Image Transformation

Python3

def transform_images(x_train, size):

    x_train = tf.image.resize(x_train, (size, size))

    x_train = x_train / 255

    return x_train

transform_images(x_train, size) function resizes input images (x_train) to a specified size (size) and normalizes pixel values to the range [0, 1].

Target Transformation Function

Python3

@tf.function

def transform_targets_for_output(y_true, grid_size, anchor_idxs, classes):

    N = tf.shape(y_true)[0]

    y_true_out = tf.zeros(

        (N, grid_size, grid_size, tf.shape(anchor_idxs)[0], 6))

    anchor_idxs = tf.cast(anchor_idxs, tf.int32)

    indexes = tf.TensorArray(tf.int32, 1, dynamic_size=True)

    updates = tf.TensorArray(tf.float32, 1, dynamic_size=True)

    idx = 0

    for i in tf.range(N):

        for j in tf.range(tf.shape(y_true)[1]):

            if tf.equal(y_true[i][j][2], 0):

                continue

            anchor_eq = tf.equal(

                anchor_idxs, tf.cast(y_true[i][j][5], tf.int32))

            if tf.reduce_any(anchor_eq):

                box = y_true[i][j][0:4]

                box_xy = (y_true[i][j][0:2] + y_true[i][j][2:4]) / 2

                anchor_idx = tf.cast(tf.where(anchor_eq), tf.int32)

                grid_xy = tf.cast(box_xy // (1/grid_size), tf.int32)

                indexes = indexes.write(

                    idx, [i, grid_xy[1], grid_xy[0], anchor_idx[0][0]])

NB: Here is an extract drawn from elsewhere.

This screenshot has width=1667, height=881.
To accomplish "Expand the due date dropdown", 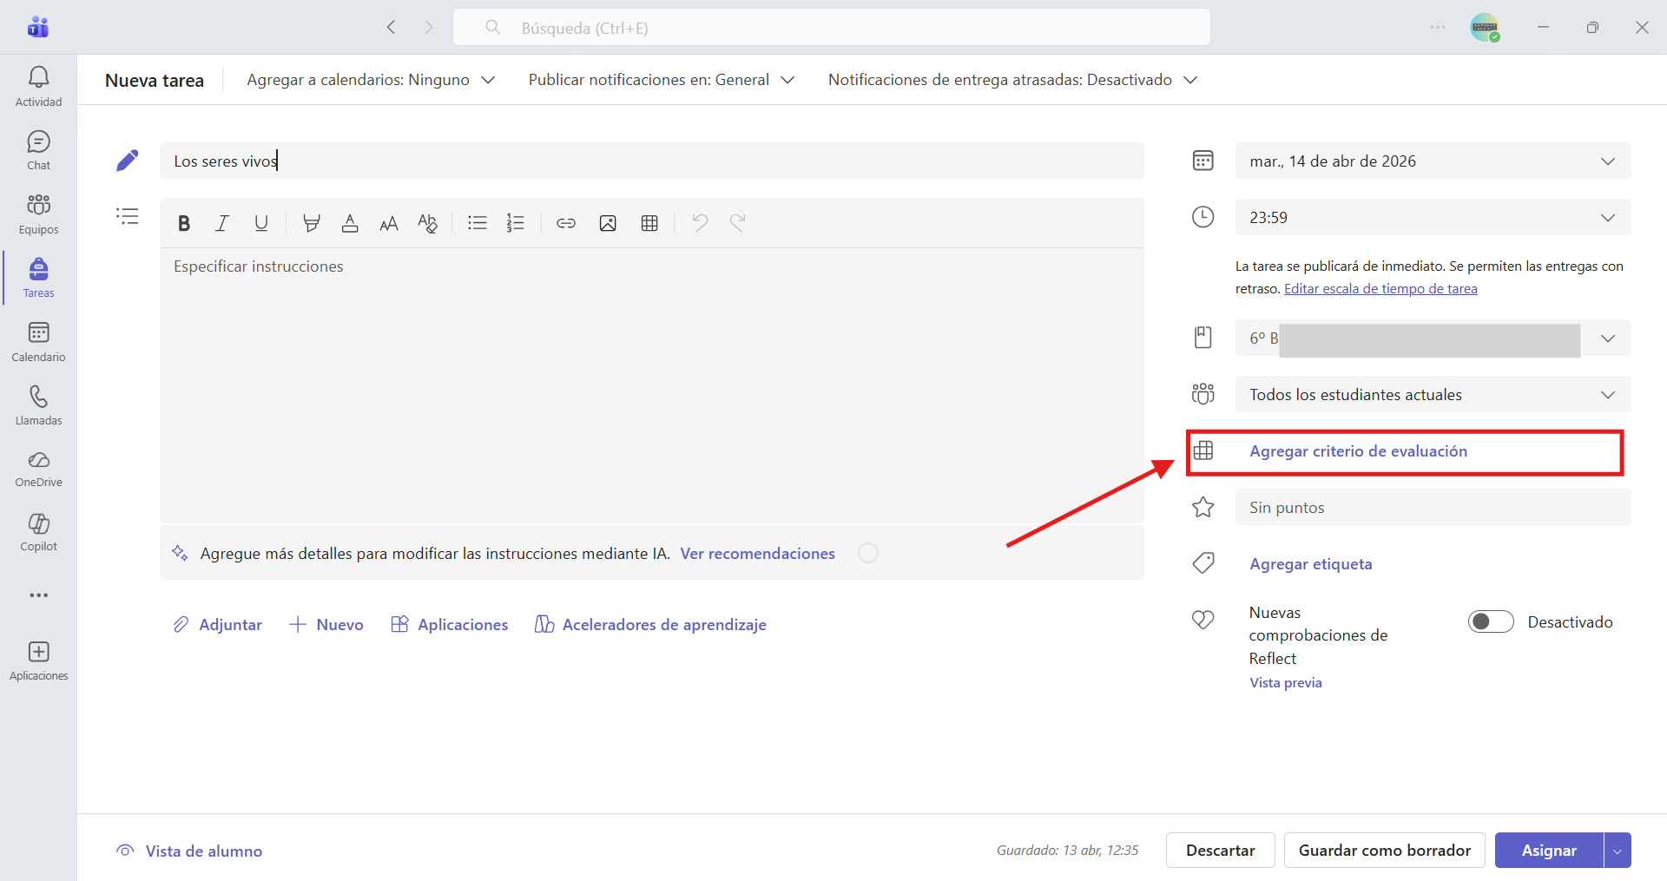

                updates = updates.write(

                    idx, [box[0], box[1], box[2], box[3], 1, y_true[i][j][4]])

                idx += 1

    return tf.tensor_scatter_nd_update(

        y_true_out, indexes.stack(), updates.stack())

 def transform_targets(y_train, anchors, anchor_masks, classes):

    y_outs = []

    grid_size = 13

    anchors = tf.cast(anchors, tf.float32)

    anchor_area = anchors[..., 0] * anchors[..., 1]

    box_wh = y_train[..., 2:4] - y_train[..., 0:2]

    box_wh = tf.tile(tf.expand_dims(box_wh, -2), (1, 1, tf.shape(anchors)[0], 1))

    box_area = box_wh[..., 0] * box_wh[..., 1]

    intersection = tf.minimum(box_wh[..., 0], anchors[..., 0]) * tf.minimum(box_wh[..., 1], anchors[..., 1])

    iou = intersection / (box_area + anchor_area - intersection)

    anchor_idx = tf.cast(tf.argmax(iou, axis=-1), tf.float32)

    anchor_idx = tf.expand_dims(anchor_idx, axis=-1)

    y_train = tf.concat([y_train, anchor_idx], axis=-1)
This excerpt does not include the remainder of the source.